(Dataset entries)
- - -

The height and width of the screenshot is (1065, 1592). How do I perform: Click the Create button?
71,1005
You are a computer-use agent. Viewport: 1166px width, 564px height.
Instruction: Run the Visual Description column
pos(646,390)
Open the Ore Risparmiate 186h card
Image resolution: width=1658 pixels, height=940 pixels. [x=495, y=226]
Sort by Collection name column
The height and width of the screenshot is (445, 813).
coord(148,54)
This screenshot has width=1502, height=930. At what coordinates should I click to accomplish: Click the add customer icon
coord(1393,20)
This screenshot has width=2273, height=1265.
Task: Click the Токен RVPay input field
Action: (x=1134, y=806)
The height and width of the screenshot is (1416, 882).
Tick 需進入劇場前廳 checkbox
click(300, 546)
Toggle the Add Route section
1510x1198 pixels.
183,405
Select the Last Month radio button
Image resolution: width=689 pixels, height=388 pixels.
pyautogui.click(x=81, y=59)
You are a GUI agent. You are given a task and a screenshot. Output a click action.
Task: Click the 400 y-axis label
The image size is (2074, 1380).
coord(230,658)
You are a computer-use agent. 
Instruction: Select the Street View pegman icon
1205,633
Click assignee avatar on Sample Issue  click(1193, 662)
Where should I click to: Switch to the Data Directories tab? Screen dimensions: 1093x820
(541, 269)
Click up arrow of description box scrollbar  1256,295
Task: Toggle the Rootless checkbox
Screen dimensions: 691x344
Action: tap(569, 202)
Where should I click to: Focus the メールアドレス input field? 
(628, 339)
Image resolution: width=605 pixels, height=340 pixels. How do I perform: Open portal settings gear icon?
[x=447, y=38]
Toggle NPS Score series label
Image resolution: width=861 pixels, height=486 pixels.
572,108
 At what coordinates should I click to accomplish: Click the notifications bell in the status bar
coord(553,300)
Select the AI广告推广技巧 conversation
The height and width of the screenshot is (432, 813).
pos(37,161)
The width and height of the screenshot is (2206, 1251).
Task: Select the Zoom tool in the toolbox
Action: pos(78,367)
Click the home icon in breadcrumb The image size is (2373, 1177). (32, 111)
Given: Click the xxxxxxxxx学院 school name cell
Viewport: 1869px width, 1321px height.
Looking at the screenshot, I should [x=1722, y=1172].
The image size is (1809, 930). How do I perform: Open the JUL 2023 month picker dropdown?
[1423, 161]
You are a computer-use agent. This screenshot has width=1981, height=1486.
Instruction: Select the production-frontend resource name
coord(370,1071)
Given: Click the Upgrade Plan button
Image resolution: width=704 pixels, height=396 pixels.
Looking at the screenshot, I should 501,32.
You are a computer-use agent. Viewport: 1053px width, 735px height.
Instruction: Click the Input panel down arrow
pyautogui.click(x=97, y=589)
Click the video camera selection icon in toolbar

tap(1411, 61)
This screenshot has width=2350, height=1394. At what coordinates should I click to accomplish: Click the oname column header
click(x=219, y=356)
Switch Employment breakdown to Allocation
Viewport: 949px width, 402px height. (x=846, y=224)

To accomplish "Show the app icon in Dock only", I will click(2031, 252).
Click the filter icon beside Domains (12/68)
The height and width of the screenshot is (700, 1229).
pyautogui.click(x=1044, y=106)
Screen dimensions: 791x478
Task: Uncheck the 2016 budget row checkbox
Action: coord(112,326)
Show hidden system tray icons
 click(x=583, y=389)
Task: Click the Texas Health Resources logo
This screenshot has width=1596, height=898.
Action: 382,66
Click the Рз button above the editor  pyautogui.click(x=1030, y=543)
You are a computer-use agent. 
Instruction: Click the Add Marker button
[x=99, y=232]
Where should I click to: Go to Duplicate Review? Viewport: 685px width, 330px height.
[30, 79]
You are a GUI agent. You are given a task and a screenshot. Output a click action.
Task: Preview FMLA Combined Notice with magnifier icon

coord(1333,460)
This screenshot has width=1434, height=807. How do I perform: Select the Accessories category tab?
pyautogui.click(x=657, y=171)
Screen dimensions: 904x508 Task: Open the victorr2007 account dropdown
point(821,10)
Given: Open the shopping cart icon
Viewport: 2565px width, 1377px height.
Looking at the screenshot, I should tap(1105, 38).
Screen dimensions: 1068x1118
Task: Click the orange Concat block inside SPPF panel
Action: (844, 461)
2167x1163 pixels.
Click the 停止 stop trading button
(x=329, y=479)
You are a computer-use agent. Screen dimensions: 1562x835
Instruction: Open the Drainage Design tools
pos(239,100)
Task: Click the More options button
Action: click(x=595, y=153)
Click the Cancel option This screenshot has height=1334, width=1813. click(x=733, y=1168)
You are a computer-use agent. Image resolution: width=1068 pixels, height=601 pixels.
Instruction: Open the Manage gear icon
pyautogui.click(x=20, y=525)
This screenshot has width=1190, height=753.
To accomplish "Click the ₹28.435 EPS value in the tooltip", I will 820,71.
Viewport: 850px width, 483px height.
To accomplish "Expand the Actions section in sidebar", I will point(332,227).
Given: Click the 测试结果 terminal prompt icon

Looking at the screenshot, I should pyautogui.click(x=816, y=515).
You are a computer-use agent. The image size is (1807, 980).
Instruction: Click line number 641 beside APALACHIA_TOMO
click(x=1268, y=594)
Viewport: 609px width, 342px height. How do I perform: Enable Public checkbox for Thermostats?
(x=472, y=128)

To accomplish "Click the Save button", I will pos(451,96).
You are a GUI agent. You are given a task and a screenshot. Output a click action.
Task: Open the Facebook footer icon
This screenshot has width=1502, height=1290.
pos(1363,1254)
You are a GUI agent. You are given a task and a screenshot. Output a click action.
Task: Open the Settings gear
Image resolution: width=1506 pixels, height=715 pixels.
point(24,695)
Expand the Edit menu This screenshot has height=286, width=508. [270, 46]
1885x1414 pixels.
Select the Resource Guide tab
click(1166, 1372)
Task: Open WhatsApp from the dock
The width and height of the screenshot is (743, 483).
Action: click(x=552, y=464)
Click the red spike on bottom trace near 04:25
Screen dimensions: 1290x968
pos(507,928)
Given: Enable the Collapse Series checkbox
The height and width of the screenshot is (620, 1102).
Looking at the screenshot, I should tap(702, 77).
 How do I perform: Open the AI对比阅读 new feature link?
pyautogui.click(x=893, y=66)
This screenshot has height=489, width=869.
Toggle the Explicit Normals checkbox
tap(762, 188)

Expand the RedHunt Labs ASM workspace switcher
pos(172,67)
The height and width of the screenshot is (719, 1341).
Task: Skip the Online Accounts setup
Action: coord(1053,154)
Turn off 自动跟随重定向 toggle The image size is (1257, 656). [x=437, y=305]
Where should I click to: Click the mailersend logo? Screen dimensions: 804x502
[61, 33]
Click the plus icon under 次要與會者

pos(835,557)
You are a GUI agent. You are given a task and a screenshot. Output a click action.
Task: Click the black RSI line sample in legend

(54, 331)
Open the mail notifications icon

- - -

## Problem:
Each line above is to be reproduced exactly. Leave none out.

## Answer space:
The height and width of the screenshot is (1065, 1592). How do I perform: Click the Create button?
71,1005
You are a computer-use agent. Viewport: 1166px width, 564px height.
Instruction: Run the Visual Description column
pos(646,390)
Open the Ore Risparmiate 186h card
Image resolution: width=1658 pixels, height=940 pixels. [x=495, y=226]
Sort by Collection name column
The height and width of the screenshot is (445, 813).
coord(148,54)
This screenshot has width=1502, height=930. At what coordinates should I click to accomplish: Click the add customer icon
coord(1393,20)
This screenshot has width=2273, height=1265.
Task: Click the Токен RVPay input field
Action: (x=1134, y=806)
The height and width of the screenshot is (1416, 882).
Tick 需進入劇場前廳 checkbox
click(300, 546)
Toggle the Add Route section
1510x1198 pixels.
183,405
Select the Last Month radio button
Image resolution: width=689 pixels, height=388 pixels.
pyautogui.click(x=81, y=59)
You are a GUI agent. You are given a task and a screenshot. Output a click action.
Task: Click the 400 y-axis label
The image size is (2074, 1380).
coord(230,658)
You are a computer-use agent. 
Instruction: Select the Street View pegman icon
1205,633
Click assignee avatar on Sample Issue  click(1193, 662)
Where should I click to: Switch to the Data Directories tab? Screen dimensions: 1093x820
(541, 269)
Click up arrow of description box scrollbar  1256,295
Task: Toggle the Rootless checkbox
Screen dimensions: 691x344
Action: tap(569, 202)
Where should I click to: Focus the メールアドレス input field? 
(628, 339)
Image resolution: width=605 pixels, height=340 pixels. How do I perform: Open portal settings gear icon?
[x=447, y=38]
Toggle NPS Score series label
Image resolution: width=861 pixels, height=486 pixels.
572,108
 At what coordinates should I click to accomplish: Click the notifications bell in the status bar
coord(553,300)
Select the AI广告推广技巧 conversation
The height and width of the screenshot is (432, 813).
pos(37,161)
The width and height of the screenshot is (2206, 1251).
Task: Select the Zoom tool in the toolbox
Action: pos(78,367)
Click the home icon in breadcrumb The image size is (2373, 1177). (32, 111)
Given: Click the xxxxxxxxx学院 school name cell
Viewport: 1869px width, 1321px height.
Looking at the screenshot, I should [x=1722, y=1172].
The image size is (1809, 930). How do I perform: Open the JUL 2023 month picker dropdown?
[1423, 161]
You are a computer-use agent. This screenshot has width=1981, height=1486.
Instruction: Select the production-frontend resource name
coord(370,1071)
Given: Click the Upgrade Plan button
Image resolution: width=704 pixels, height=396 pixels.
Looking at the screenshot, I should 501,32.
You are a computer-use agent. Viewport: 1053px width, 735px height.
Instruction: Click the Input panel down arrow
pyautogui.click(x=97, y=589)
Click the video camera selection icon in toolbar

tap(1411, 61)
This screenshot has width=2350, height=1394. At what coordinates should I click to accomplish: Click the oname column header
click(x=219, y=356)
Switch Employment breakdown to Allocation
Viewport: 949px width, 402px height. (x=846, y=224)

To accomplish "Show the app icon in Dock only", I will click(2031, 252).
Click the filter icon beside Domains (12/68)
The height and width of the screenshot is (700, 1229).
pyautogui.click(x=1044, y=106)
Screen dimensions: 791x478
Task: Uncheck the 2016 budget row checkbox
Action: coord(112,326)
Show hidden system tray icons
 click(x=583, y=389)
Task: Click the Texas Health Resources logo
This screenshot has width=1596, height=898.
Action: 382,66
Click the Рз button above the editor  pyautogui.click(x=1030, y=543)
You are a computer-use agent. 
Instruction: Click the Add Marker button
[x=99, y=232]
Where should I click to: Go to Duplicate Review? Viewport: 685px width, 330px height.
[30, 79]
You are a GUI agent. You are given a task and a screenshot. Output a click action.
Task: Preview FMLA Combined Notice with magnifier icon

coord(1333,460)
This screenshot has width=1434, height=807. How do I perform: Select the Accessories category tab?
pyautogui.click(x=657, y=171)
Screen dimensions: 904x508 Task: Open the victorr2007 account dropdown
point(821,10)
Given: Open the shopping cart icon
Viewport: 2565px width, 1377px height.
Looking at the screenshot, I should tap(1105, 38).
Screen dimensions: 1068x1118
Task: Click the orange Concat block inside SPPF panel
Action: (844, 461)
2167x1163 pixels.
Click the 停止 stop trading button
(x=329, y=479)
You are a computer-use agent. Screen dimensions: 1562x835
Instruction: Open the Drainage Design tools
pos(239,100)
Task: Click the More options button
Action: click(x=595, y=153)
Click the Cancel option This screenshot has height=1334, width=1813. click(x=733, y=1168)
You are a computer-use agent. Image resolution: width=1068 pixels, height=601 pixels.
Instruction: Open the Manage gear icon
pyautogui.click(x=20, y=525)
This screenshot has width=1190, height=753.
To accomplish "Click the ₹28.435 EPS value in the tooltip", I will 820,71.
Viewport: 850px width, 483px height.
To accomplish "Expand the Actions section in sidebar", I will point(332,227).
Given: Click the 测试结果 terminal prompt icon

Looking at the screenshot, I should pyautogui.click(x=816, y=515).
You are a computer-use agent. The image size is (1807, 980).
Instruction: Click line number 641 beside APALACHIA_TOMO
click(x=1268, y=594)
Viewport: 609px width, 342px height. How do I perform: Enable Public checkbox for Thermostats?
(x=472, y=128)

To accomplish "Click the Save button", I will pos(451,96).
You are a GUI agent. You are given a task and a screenshot. Output a click action.
Task: Open the Facebook footer icon
This screenshot has width=1502, height=1290.
pos(1363,1254)
You are a GUI agent. You are given a task and a screenshot. Output a click action.
Task: Open the Settings gear
Image resolution: width=1506 pixels, height=715 pixels.
point(24,695)
Expand the Edit menu This screenshot has height=286, width=508. [270, 46]
1885x1414 pixels.
Select the Resource Guide tab
click(1166, 1372)
Task: Open WhatsApp from the dock
The width and height of the screenshot is (743, 483).
Action: click(x=552, y=464)
Click the red spike on bottom trace near 04:25
Screen dimensions: 1290x968
pos(507,928)
Given: Enable the Collapse Series checkbox
The height and width of the screenshot is (620, 1102).
Looking at the screenshot, I should tap(702, 77).
 How do I perform: Open the AI对比阅读 new feature link?
pyautogui.click(x=893, y=66)
This screenshot has height=489, width=869.
Toggle the Explicit Normals checkbox
tap(762, 188)

Expand the RedHunt Labs ASM workspace switcher
pos(172,67)
The height and width of the screenshot is (719, 1341).
Task: Skip the Online Accounts setup
Action: coord(1053,154)
Turn off 自动跟随重定向 toggle The image size is (1257, 656). [x=437, y=305]
Where should I click to: Click the mailersend logo? Screen dimensions: 804x502
[61, 33]
Click the plus icon under 次要與會者

pos(835,557)
You are a GUI agent. You are given a task and a screenshot. Output a click action.
Task: Click the black RSI line sample in legend

(54, 331)
Open the mail notifications icon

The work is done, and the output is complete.